SGD Variance Reduction

Posted: 2016-03-04 , Modified: 2016-03-04

Tags: convex optimization, sgd, variance reduction

\[\min_{x\in \R^d} [F(x):=f(x)+\psi(x) := \rc n \sumo in f_i(x) + \psi(x)].\]

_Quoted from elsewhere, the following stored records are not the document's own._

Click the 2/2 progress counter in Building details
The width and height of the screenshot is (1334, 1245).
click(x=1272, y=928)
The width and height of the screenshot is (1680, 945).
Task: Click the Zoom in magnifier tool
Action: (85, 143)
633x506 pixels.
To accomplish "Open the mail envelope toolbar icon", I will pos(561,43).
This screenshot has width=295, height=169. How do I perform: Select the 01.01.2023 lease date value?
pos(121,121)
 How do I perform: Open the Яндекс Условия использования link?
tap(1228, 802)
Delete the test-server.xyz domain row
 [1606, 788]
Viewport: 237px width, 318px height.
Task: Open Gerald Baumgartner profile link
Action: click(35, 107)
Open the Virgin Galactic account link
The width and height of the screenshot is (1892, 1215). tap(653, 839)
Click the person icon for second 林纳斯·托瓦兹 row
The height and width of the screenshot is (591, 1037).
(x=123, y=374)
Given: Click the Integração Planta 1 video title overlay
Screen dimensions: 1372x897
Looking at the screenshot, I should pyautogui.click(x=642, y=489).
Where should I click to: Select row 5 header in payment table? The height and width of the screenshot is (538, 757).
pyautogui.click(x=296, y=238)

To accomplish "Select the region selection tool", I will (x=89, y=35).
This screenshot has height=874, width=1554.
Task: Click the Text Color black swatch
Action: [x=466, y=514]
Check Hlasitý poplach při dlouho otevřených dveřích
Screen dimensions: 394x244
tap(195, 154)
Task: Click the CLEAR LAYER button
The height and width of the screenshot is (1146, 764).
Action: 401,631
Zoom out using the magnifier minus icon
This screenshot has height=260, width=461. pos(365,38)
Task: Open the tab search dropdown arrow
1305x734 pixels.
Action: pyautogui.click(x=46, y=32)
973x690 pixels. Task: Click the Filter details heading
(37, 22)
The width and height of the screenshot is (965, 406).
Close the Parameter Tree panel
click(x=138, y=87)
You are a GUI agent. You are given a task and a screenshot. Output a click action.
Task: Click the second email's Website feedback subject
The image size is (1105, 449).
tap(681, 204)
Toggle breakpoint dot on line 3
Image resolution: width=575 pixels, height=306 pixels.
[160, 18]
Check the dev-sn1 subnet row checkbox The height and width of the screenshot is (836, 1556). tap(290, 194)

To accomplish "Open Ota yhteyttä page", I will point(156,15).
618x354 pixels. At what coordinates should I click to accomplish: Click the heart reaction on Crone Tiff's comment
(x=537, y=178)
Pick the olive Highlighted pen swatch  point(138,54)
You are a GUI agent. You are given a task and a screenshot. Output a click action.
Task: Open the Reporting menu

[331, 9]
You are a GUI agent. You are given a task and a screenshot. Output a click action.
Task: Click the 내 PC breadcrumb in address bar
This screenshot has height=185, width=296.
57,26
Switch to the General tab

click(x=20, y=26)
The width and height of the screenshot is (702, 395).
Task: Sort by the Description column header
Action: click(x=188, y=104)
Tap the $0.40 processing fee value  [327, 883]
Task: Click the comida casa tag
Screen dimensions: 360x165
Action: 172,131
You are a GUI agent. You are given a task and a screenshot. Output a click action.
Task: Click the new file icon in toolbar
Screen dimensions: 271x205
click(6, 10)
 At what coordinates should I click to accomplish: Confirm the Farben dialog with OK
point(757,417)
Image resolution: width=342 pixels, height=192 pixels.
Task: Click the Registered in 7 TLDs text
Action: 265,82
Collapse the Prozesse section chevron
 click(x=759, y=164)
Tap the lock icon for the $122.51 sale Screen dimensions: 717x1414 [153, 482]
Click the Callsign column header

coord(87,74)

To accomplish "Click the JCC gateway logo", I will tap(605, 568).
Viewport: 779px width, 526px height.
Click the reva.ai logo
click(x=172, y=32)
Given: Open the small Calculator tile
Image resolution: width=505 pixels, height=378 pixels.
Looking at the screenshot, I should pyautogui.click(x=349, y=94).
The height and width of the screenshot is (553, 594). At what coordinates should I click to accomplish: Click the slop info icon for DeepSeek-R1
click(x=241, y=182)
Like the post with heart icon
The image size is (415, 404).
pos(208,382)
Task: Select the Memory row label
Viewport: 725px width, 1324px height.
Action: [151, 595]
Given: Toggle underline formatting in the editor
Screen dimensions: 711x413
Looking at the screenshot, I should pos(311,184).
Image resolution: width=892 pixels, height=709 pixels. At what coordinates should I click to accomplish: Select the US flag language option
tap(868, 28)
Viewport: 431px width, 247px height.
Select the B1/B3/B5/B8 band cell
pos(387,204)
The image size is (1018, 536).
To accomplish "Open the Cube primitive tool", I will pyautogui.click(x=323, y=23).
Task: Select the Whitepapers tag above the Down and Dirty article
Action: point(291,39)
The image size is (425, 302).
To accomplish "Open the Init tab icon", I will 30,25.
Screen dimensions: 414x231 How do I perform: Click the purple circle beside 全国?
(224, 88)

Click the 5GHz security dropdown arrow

2 ways to choose a better gradient estimator.

SVRG

Keep a snapshot vector \(\wt x=x_k\) every \(m\approx 2n\) iterations. \[\wt \nb_k := \nb f_i(x_k) - \nb f_i(\wt x) + \nb f(\wt x)\] where \(i\sim[n]\) randomly.

SAGA

Store \(\phi_1,\ldots, \phi_n\) in memory, initially 0. In iteration \(k\), \[\wt \nb_k := \nb f_i(x_k) - \nb f_i(\phi_i) + \rc n \sumo jn \nb f_j(\phi_i),\] where \(i\sim [n]\). Update \(\phi_i\leftarrow x_k\).

Intuition

Ensure variance approaches 0, \(\E\ba{\ve{\wt nb_k - \nb f(x_k)}^2} \le O(f(x_k) - f(x^*))\).

Gradient complexity is \(O\pa{\pa{n+\fc L\si}\ln \prc{\ep}}\). (What is it for SGD?)